Oh, and does it make it any better that this person was a total stranger? Yeah, I didn't think so either.

For those of you who are thinking, "Who does that?! How does that happen?! Parks are like the singles bar of motherhood. You go there with your kids, they play, you watch, and at some point, conversations strike up. Sometimes you hit gold and find an awesome mom to chit chat with and sometimes, like that time, you get a dud.

My son was wearing a USMC shirt and he came running up to me right as a plane from my husband's squadron flew over the park. The lady made a comment that I hear all the time about not even knowing there were Marines in the area. I suppose we are well hidden. Then came the next most frequently asked question, "How much is he home?" I told her the glorious, unvarnished truth -that we should just go ahead and install a revolving door at home. Sometimes he's home for weeks {though those times are rare} and sometimes it's home for a couple of days and gone for weeks. It is what it is.

She asked how the kids handle it, my oldest was about 3 at the time and like most kids, he's not so happy when daddy's away, but they deal. It was when I told her that yes, he'd probably stay the full 20 yrs for retirement, that she passed on her little nugget of "wisdom," you know the whole, your-screwing-up-your-kids-thing.

That's another side effect of where we are stationed, people up North don't mince words.

That was three years ago and I think about it a lot. When my kids get upset when daddy's gone, when they seem slightly more attached to me, when they cry at 2am for him, when they wake up in the morning and he's gone again, when they have a play at school and he's not there.

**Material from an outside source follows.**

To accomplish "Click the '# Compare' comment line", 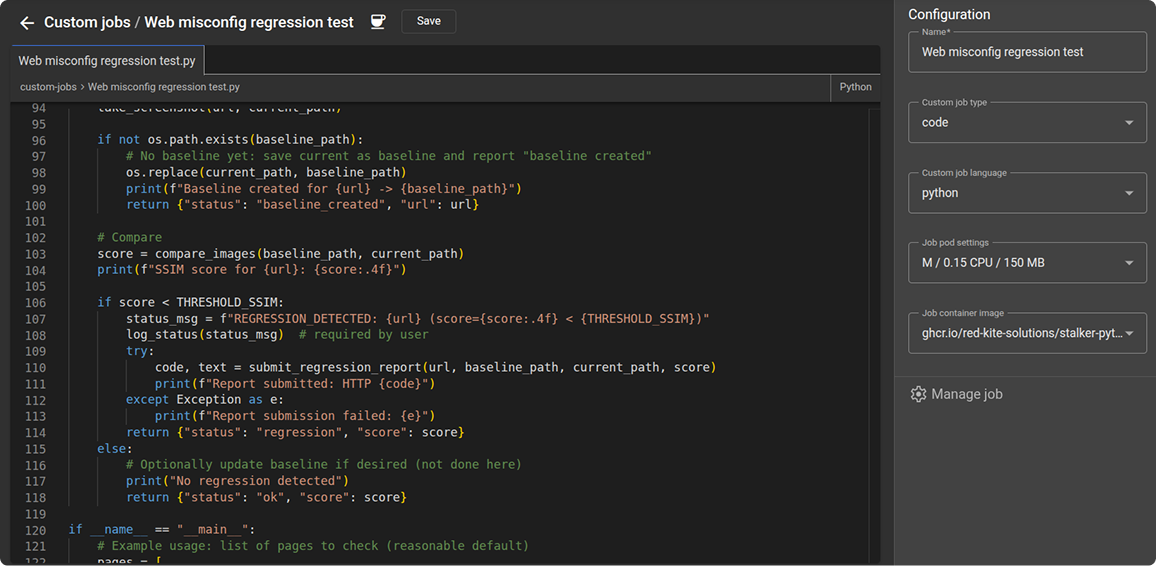I will point(129,238).
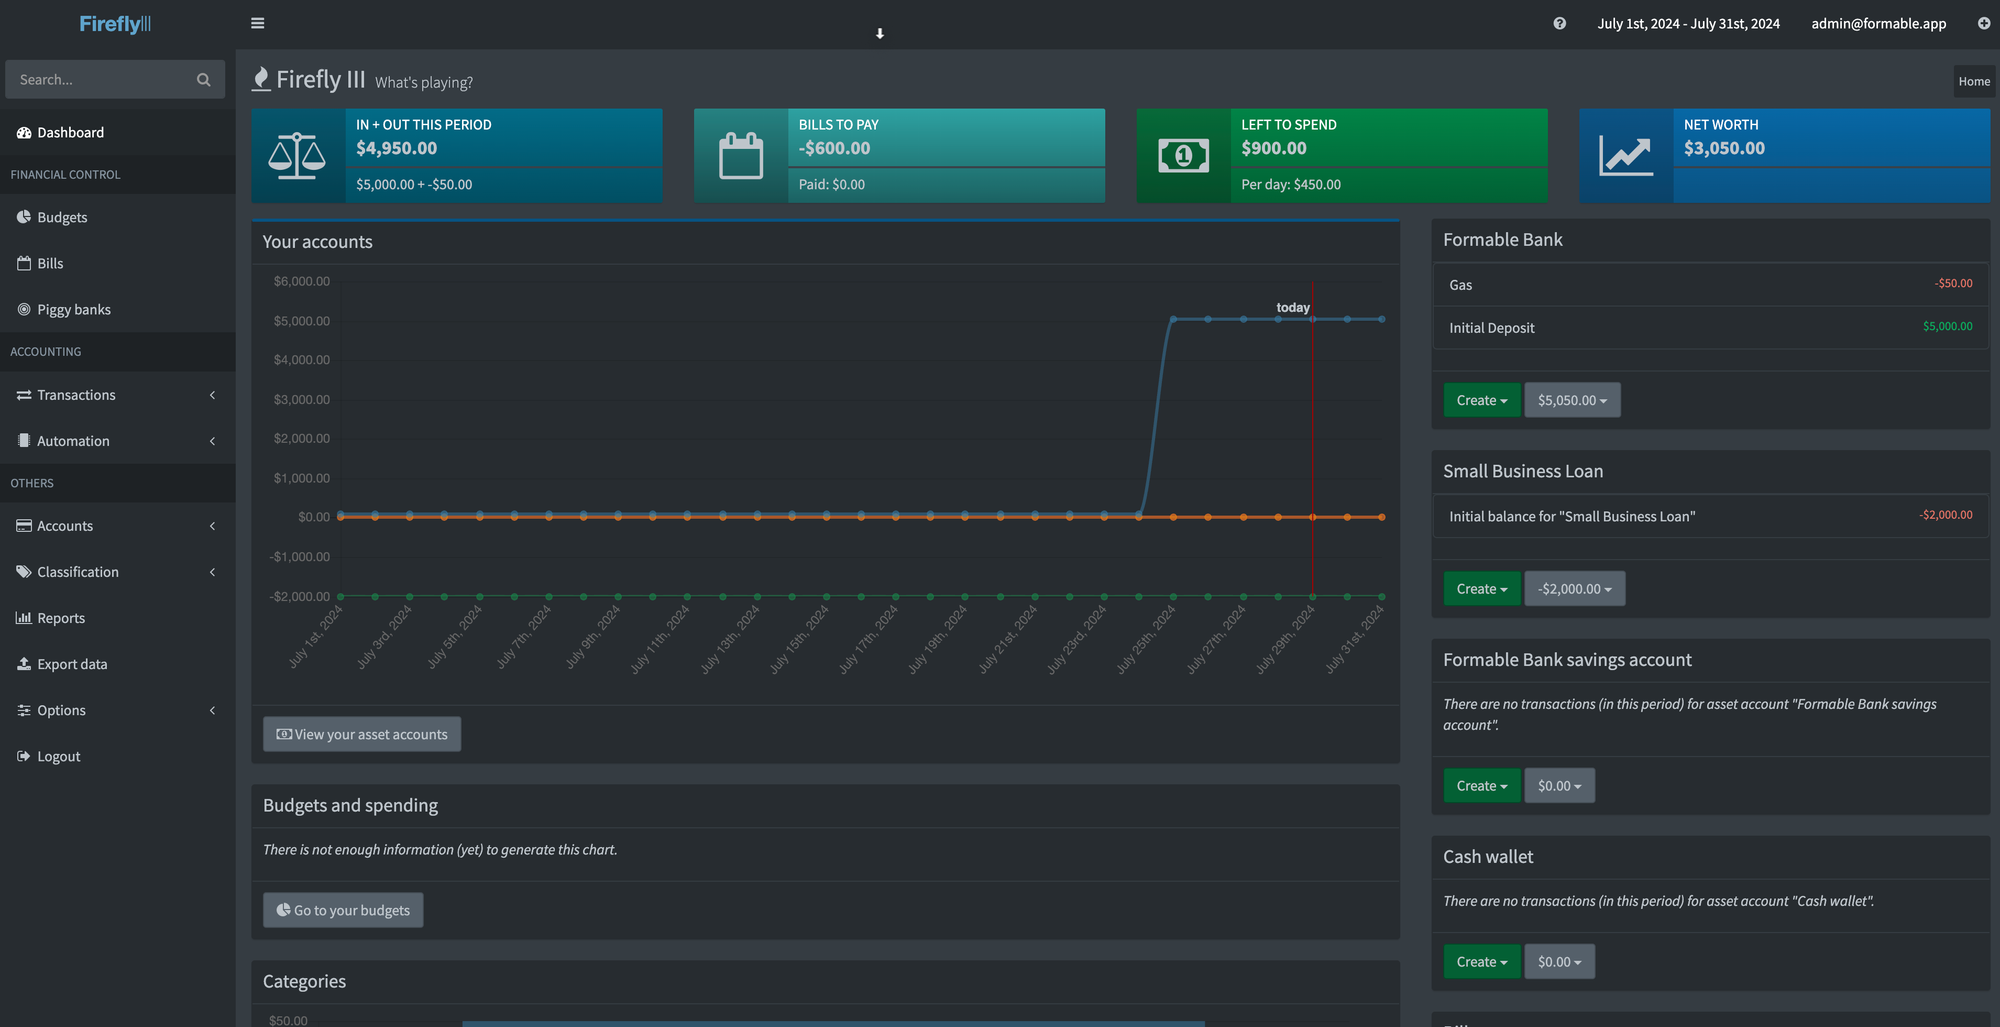Open Export data
The image size is (2000, 1027).
(x=71, y=663)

I can't lie, I do sometimes wonder if maybe this isn't the healthiest lifestyle for them.

But then a few days before Memorial Day, on the way home from school, my now 6 year-old said something very enlightening, "The kids in class were saying that Memorial Day is when summer starts, but it's not, it's for us to remember the people who died in wars, all the mommies and daddies who didn't come home. That same week after his tee ball game, he lead the team in a cheer for America "because, after all, it's the greatest country".

And then it hit me. The positive side of military childhood, an understanding of the greater good, of responsibility, and of sacrifice.

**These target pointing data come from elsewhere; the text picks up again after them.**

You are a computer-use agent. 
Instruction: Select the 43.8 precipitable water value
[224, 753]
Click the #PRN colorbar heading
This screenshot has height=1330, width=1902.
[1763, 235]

Sure, our kids grow up in houses where the normal takes on a new meaning and to those who don't understand our normal then I suppose it could look like a less than ideal way to raise our kids. I know I would love for my husband, and my kids would love for their dad to be home more. I'd probably be a different parent if he was. I wouldn't be quite as frustrated, we wouldn't eat so many chicken nuggets, maybe I wouldn't forget Halloween {yes, yes I forgot Halloween and only remembered it when I dropped dash2 off at nursery school and everyone was wearing a costume}, the boys would go inside of a men's room more than they go into a women's room {the first time our oldest saw a urinal he thought it was a sink and the urinal cake was a bar of soap, and he "washed" his hands in it}. See where I could start to think that perhaps we should be saving not for college, but for therapy? Yet, all this aside, as our kids get older they are understanding that while not every dad flies an airplane and has to go away, their dad is away because he keeps us all safe, that he's taken on a responsibility, and that someone has to serve.

It doesn't always make the 2am crying less gut wrenching or solo parenting {and solo vomit cleaning for that matter} any easier, but it does give me hope that my children will take some very important positives away from this military stage of their lives.

And I'm hoping to save on therapy later. After all, after having three kids, mama's gonna need a boob job.